The influences are varied on the album with many references made to bands such as Happy The Man who would use the Woodwind orientated sound in their music while Miriodor make use of a fuller brass sound. This shows up on tracks like the opener La Célèbre Boucle (The Famous Loop), while that definite heavier King Crimson sound also creeps up at times on tracks such as Mangeur De Masters (A Master Tape Snack) while the use of the saxophone as a solo instrument does conjure up images of bands such as Van Der Graaf Generator.
Of course there is a strong jazz element that pervades the whole of the band's music which is enticing and exciting throughout the whole of the album. I must admit to not being too much a fan of the RIO genre, but this album has won me over with its 'in your face' stance. Anybody wishing to sample a creative album from this genre would do well to get this CD.
Conclusion: 8 out of 10.
Equiseti - Il Rito
Fabrizio Bonanno, the guitarist of Wounded Knee, has produced an album that he describes as "ethno prog metal". Quite a funny term, but it suggests more then the album actually is. The music can best be described as primarily prog rock, sometimes hard enough to be called metal, and only occasionally the "ethno" is audible.
The songs are tamer then the ones on the Wounded
Knee album, and they do in general not benefit from it. Tracks like Nerore
are really not interesting, and even though Wind Of Freedom has its moments,
here too the general impression is that of music lacking much dynamics. It is
quite hard to exactly pinpoint what is "wrong" with this album. I believe
indeed that it is the lack of spirit, "fire" so to speak. It all sounds
very dull. Even a track like When A Dog Finds A Home, a track about
vivisection written from the perspective of a laboratory dog, cannot find the
strength needed to portrait such a grueling theme.

→ Written task
Rewrite everything in the review from "Of course there" down to "get this CD.", replacing "jazz" with "funk". Rely on the text above and nothing else.

→ Given records
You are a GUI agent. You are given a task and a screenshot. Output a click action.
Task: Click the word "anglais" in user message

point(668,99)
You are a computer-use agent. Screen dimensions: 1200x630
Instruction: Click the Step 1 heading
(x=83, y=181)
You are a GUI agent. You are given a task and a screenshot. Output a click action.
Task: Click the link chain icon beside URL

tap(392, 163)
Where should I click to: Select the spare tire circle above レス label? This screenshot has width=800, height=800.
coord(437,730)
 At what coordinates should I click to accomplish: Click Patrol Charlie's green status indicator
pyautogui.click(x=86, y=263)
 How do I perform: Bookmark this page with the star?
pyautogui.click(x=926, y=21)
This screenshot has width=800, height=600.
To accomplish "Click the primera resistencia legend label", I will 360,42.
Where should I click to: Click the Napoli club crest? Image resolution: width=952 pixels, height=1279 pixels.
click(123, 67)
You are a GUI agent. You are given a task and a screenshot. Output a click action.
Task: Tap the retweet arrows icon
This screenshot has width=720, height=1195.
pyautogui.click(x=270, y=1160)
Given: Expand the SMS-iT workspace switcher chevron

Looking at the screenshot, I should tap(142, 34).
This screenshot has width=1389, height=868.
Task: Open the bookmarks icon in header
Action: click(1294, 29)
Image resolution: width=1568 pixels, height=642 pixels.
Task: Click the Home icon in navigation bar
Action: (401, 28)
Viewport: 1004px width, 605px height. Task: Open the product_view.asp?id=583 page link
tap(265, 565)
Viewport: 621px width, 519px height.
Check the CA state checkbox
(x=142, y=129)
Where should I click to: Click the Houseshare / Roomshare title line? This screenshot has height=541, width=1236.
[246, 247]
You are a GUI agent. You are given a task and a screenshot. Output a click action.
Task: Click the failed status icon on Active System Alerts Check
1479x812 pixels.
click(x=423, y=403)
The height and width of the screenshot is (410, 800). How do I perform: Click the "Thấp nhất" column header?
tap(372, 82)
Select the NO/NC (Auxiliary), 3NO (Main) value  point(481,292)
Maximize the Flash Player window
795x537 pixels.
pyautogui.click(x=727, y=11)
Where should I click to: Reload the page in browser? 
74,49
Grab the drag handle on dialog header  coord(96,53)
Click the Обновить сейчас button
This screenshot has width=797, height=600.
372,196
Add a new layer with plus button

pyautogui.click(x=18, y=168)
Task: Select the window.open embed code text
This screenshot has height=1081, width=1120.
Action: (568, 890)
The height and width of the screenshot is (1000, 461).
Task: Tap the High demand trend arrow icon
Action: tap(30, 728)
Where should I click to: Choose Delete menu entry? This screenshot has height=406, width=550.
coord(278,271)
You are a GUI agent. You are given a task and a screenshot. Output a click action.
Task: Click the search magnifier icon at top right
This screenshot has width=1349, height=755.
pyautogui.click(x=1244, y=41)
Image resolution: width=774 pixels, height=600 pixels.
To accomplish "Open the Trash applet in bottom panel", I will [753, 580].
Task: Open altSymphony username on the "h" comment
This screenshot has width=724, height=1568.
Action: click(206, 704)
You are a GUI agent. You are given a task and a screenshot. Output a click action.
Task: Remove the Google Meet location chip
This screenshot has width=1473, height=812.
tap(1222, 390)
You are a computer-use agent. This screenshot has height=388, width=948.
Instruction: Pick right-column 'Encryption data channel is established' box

→ Response
Of course there is a strong funk element that pervades the whole of the band's music which is enticing and exciting throughout the whole of the album. I must admit to not being too much a fan of the RIO genre, but this album has won me over with its 'in your face' stance. Anybody wishing to sample a creative album from this genre would do well to get this CD.